12 September 2022

A Quantum Development: Massive Hyperfine Interaction in a Lu(II) Qubit

Pulsed electron spin-echo spectra recorded at 94GHz and 5K, for the three compounds shown. Pulsed electron spin-echo spectra recorded at 94GHz and 5K, for the three compounds shown.

Electron spin coherence was enhanced through engineering of so-called clock transitions in molecular magnets, an advance in quantum computing strategies. The use of clock transitions to enhance quantum coherence is employed in trapped-ion quantum computers, an approach that may also be viable in magnetic molecules to yield next-generation quantum technologies. 

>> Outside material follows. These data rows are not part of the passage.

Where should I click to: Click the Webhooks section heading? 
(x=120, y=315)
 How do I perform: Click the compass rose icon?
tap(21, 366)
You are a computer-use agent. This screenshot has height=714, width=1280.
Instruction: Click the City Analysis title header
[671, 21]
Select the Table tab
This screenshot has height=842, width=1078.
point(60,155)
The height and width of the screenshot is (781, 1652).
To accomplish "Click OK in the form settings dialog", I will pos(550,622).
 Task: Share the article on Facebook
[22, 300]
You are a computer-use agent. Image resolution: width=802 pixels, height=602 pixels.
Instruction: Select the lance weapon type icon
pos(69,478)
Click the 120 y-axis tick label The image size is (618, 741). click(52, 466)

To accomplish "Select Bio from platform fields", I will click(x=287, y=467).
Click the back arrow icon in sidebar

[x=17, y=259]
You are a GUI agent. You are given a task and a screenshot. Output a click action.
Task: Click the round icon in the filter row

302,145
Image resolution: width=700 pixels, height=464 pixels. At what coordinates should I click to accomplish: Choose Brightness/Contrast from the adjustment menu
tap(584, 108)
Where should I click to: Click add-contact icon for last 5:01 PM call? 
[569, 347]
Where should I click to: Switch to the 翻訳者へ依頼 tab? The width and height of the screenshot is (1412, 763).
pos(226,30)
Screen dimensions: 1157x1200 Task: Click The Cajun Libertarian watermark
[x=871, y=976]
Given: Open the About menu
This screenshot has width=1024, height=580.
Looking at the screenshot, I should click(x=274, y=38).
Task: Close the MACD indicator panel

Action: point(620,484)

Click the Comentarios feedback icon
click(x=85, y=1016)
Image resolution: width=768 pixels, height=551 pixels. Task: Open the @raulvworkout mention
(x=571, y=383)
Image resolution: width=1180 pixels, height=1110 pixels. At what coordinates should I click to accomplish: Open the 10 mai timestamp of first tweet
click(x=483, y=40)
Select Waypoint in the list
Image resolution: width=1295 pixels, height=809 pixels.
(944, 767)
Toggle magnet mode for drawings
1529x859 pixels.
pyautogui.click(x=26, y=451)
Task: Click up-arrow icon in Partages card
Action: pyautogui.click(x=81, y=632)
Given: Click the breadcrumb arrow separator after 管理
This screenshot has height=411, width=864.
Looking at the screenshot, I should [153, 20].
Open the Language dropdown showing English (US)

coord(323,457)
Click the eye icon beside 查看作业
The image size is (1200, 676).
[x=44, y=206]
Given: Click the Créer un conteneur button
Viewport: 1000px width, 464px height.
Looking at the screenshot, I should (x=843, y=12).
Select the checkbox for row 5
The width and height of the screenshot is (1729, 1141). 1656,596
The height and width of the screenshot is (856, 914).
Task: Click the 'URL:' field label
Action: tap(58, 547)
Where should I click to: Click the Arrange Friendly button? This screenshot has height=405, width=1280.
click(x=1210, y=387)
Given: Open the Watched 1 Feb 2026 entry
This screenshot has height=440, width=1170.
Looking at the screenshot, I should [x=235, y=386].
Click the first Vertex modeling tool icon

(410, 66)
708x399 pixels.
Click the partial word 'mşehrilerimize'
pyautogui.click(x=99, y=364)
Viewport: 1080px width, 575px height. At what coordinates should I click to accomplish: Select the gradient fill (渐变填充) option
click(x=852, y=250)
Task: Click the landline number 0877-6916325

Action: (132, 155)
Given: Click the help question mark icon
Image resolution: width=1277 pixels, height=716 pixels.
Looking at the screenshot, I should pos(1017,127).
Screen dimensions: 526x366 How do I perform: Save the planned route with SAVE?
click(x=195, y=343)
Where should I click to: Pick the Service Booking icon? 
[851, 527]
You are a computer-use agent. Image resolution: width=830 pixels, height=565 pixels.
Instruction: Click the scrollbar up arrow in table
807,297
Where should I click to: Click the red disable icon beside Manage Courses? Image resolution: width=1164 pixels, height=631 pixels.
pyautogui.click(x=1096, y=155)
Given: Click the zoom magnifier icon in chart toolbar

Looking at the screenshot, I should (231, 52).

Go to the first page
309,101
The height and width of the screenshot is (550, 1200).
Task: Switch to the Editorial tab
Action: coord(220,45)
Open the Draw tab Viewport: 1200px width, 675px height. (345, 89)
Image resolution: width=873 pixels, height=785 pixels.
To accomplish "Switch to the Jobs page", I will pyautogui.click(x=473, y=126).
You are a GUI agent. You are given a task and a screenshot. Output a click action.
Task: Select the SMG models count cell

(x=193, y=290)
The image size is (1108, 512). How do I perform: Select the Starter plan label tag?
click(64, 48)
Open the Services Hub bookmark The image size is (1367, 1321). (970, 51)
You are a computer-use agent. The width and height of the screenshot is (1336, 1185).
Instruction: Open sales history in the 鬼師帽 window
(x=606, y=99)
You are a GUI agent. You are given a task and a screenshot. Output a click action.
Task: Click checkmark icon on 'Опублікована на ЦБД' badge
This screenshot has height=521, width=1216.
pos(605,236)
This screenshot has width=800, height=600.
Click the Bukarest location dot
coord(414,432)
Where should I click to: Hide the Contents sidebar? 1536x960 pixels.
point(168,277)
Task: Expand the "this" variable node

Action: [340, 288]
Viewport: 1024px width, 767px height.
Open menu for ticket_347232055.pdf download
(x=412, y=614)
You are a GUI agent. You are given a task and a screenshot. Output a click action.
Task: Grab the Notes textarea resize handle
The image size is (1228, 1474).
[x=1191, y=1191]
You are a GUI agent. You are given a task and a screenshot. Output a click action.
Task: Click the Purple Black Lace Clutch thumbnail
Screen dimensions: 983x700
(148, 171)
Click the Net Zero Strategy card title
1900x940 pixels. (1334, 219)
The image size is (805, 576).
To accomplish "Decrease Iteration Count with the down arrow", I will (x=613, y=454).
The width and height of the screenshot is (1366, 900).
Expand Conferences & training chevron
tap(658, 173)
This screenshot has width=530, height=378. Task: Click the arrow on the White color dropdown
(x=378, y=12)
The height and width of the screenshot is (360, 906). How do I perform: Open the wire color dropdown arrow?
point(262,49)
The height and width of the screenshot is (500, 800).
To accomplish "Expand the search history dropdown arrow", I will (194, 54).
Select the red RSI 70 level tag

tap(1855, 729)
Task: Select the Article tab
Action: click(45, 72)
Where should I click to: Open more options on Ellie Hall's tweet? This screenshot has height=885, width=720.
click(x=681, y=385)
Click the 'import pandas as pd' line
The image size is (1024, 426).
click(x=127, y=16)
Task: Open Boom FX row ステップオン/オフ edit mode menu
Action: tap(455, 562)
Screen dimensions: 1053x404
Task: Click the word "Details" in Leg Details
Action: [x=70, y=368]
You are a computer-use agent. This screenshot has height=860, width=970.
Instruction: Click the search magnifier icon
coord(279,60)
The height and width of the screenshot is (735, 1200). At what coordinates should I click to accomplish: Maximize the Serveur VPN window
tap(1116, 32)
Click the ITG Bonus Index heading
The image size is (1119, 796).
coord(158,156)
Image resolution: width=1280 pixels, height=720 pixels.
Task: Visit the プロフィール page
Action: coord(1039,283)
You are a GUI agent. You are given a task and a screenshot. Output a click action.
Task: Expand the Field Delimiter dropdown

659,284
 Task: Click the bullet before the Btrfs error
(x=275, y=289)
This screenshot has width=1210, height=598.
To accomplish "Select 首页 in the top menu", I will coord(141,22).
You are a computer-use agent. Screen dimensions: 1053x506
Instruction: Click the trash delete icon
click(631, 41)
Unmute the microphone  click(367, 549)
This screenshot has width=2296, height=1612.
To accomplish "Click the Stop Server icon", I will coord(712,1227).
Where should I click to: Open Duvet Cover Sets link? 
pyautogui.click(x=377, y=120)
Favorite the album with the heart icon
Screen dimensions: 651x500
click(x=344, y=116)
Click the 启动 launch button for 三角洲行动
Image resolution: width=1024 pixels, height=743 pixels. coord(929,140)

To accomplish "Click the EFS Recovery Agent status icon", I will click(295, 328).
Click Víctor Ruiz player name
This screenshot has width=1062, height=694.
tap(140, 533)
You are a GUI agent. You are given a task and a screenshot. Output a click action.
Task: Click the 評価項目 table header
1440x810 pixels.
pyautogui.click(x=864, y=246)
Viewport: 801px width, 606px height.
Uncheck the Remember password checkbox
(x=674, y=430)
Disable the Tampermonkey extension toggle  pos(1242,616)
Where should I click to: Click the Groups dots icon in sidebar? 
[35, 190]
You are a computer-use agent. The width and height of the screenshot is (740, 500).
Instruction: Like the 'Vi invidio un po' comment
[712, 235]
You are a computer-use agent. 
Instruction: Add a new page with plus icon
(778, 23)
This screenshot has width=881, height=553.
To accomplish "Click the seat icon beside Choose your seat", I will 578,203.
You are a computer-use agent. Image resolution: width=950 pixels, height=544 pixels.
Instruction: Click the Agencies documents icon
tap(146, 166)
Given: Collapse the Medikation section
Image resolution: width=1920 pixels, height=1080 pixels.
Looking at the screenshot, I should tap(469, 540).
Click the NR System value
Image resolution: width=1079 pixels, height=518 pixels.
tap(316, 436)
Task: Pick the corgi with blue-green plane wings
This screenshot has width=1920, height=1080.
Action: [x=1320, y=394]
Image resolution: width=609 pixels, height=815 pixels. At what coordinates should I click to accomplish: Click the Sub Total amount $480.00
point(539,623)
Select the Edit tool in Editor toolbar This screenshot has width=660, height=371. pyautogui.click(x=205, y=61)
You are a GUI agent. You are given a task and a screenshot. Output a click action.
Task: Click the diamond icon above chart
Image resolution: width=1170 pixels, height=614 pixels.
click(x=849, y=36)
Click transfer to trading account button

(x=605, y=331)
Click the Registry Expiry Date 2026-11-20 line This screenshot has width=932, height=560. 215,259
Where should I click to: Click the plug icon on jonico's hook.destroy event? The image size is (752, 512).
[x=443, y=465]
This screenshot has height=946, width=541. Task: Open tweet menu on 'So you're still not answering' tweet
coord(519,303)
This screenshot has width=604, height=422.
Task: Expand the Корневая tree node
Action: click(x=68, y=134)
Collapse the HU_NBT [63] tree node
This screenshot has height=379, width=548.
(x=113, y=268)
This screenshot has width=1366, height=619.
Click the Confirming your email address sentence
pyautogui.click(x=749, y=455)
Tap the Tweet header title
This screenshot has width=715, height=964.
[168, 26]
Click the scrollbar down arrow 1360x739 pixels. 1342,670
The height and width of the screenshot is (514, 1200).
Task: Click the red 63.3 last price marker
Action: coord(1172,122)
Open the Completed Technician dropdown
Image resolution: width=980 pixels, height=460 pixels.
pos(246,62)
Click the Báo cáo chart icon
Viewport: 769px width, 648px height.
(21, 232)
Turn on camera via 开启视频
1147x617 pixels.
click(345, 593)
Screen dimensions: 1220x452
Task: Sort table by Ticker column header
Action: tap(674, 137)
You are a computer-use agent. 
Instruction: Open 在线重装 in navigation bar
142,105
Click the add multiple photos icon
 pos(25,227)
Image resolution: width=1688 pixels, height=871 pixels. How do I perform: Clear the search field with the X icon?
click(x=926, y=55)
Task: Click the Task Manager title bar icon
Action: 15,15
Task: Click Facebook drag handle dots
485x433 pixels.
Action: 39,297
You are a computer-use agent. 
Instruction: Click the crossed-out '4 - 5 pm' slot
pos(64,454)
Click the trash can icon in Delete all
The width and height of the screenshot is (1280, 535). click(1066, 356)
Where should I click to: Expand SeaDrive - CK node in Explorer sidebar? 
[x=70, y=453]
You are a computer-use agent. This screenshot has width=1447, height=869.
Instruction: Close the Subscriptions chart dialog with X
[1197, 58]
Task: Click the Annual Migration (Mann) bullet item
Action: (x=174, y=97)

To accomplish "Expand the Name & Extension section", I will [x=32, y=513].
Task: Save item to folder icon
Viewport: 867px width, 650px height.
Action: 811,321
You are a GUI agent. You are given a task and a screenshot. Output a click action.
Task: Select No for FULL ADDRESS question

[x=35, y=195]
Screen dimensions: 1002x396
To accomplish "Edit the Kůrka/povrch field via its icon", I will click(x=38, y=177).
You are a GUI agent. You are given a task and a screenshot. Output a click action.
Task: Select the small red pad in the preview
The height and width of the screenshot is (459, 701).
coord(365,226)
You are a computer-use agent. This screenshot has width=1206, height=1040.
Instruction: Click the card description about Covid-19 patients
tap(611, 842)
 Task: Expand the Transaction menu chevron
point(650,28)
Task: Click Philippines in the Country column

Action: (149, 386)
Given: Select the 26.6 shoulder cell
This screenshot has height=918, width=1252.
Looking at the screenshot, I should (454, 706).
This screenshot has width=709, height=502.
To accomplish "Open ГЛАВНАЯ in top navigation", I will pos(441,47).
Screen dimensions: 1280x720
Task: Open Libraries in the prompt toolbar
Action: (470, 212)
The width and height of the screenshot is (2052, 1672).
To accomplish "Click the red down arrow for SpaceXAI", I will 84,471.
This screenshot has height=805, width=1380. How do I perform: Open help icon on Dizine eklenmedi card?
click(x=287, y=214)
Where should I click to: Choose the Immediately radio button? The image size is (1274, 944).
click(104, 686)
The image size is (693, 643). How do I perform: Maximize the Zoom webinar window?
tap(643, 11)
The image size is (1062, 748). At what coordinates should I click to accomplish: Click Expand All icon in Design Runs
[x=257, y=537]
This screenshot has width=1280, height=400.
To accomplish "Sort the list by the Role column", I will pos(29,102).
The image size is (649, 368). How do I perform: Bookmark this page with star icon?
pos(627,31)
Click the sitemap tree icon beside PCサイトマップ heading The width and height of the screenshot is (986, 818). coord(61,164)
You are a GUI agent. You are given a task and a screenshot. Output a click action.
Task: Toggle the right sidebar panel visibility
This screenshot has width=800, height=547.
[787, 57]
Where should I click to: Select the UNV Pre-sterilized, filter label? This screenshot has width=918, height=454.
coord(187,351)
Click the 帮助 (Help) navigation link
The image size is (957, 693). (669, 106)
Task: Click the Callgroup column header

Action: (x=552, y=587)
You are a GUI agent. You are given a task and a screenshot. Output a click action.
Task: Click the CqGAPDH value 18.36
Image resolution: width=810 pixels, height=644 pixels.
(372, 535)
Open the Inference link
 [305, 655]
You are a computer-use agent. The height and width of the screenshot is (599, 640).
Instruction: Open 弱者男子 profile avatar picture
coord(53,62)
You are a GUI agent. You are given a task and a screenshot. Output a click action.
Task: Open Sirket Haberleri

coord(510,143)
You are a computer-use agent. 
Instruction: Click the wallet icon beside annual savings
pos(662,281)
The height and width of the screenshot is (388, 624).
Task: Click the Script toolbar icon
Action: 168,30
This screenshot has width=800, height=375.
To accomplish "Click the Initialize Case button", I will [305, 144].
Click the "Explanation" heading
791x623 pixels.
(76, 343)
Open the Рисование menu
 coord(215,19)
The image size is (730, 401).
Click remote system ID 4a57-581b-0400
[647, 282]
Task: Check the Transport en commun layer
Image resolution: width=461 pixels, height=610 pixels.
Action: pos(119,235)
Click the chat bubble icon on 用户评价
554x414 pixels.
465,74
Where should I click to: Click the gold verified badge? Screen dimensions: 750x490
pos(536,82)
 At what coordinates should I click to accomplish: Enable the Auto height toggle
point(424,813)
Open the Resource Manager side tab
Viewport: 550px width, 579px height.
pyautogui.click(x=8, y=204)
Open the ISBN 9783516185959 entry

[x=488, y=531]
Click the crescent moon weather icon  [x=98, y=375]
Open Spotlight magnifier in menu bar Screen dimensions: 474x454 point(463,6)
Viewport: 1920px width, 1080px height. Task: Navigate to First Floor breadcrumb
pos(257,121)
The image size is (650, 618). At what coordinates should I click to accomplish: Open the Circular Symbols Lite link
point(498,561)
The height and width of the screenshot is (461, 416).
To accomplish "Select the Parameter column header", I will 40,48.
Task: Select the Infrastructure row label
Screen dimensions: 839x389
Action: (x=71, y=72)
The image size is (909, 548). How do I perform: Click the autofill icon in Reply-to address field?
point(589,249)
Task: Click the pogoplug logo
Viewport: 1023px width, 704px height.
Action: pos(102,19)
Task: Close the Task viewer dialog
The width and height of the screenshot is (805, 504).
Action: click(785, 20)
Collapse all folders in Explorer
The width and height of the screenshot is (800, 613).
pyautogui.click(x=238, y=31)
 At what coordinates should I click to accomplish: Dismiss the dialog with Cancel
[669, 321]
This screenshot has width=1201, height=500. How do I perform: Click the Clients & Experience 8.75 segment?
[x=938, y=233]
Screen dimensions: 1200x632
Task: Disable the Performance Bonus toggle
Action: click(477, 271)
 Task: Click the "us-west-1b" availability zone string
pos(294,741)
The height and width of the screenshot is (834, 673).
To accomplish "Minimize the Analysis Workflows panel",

What did scientists discover?

High-power pulsed electron spin-echo measurements at high magnetic fields demonstrate that it is possible to exert synthetic control over the hyperfine coupling between electron and nuclear spins in molecular lanthanide compounds. In turn, this allows chemists to enhance electron spin coherence via engineering of so-called clock transitions.

THE TOOLS THEY USED

This research was conducted in the MagLab W-Band HiPER Spectrometer in EMR Facility

Why is this important?

The strategy of employing clock transitions to enhance quantum coherence is employed in trapped-ion quantum computers. This study shows that the same approach is viable in magnetic molecules, which show promise for next-generation quantum technologies because chemical self-assembly of magnetic molecules may eventually prove to be more scalable than trapped-ion architectures.

Who did the research?

K. Kundu1, J. R. K. White2, S. A. Moehring2, J. M. Yu2, J. W. Ziller2, F. Furche2, W. J. Evans2, S. Hill1

1National MagLab and Florida State University; 2University of California, Irvine

Why did they need the MagLab?

Studies of spin coherence require advanced spectrometers that operate in pulsed mode. The strong electron-nuclear hyperfine coupling deduced from this study gives rise to huge spectral splitting patterns that are not resolvable using commercial low-field instruments; hence the need for the HiPER spectrometer at the MagLab (Figure). Several other features of this instrument proved essential for this investigation, including (i) its uniquely high-power (1kW) that enables coherent spin manipulations on nanosecond timescales, and (ii) a rapid sample loading capability that facilitates rapid transfer of the air-sensitive samples that were synthesized under cryogenic conditions and shipped to the MagLab under liquid nitrogen.

Details for scientists

Funding

This research was funded by the following grants: G. S. Boebinger (NSF DMR-1644779); F. Furche (NSF CHE-2102568); W. J. Evans (NSF CHE-1855328); S. Hill (DOE DE-SC0020260)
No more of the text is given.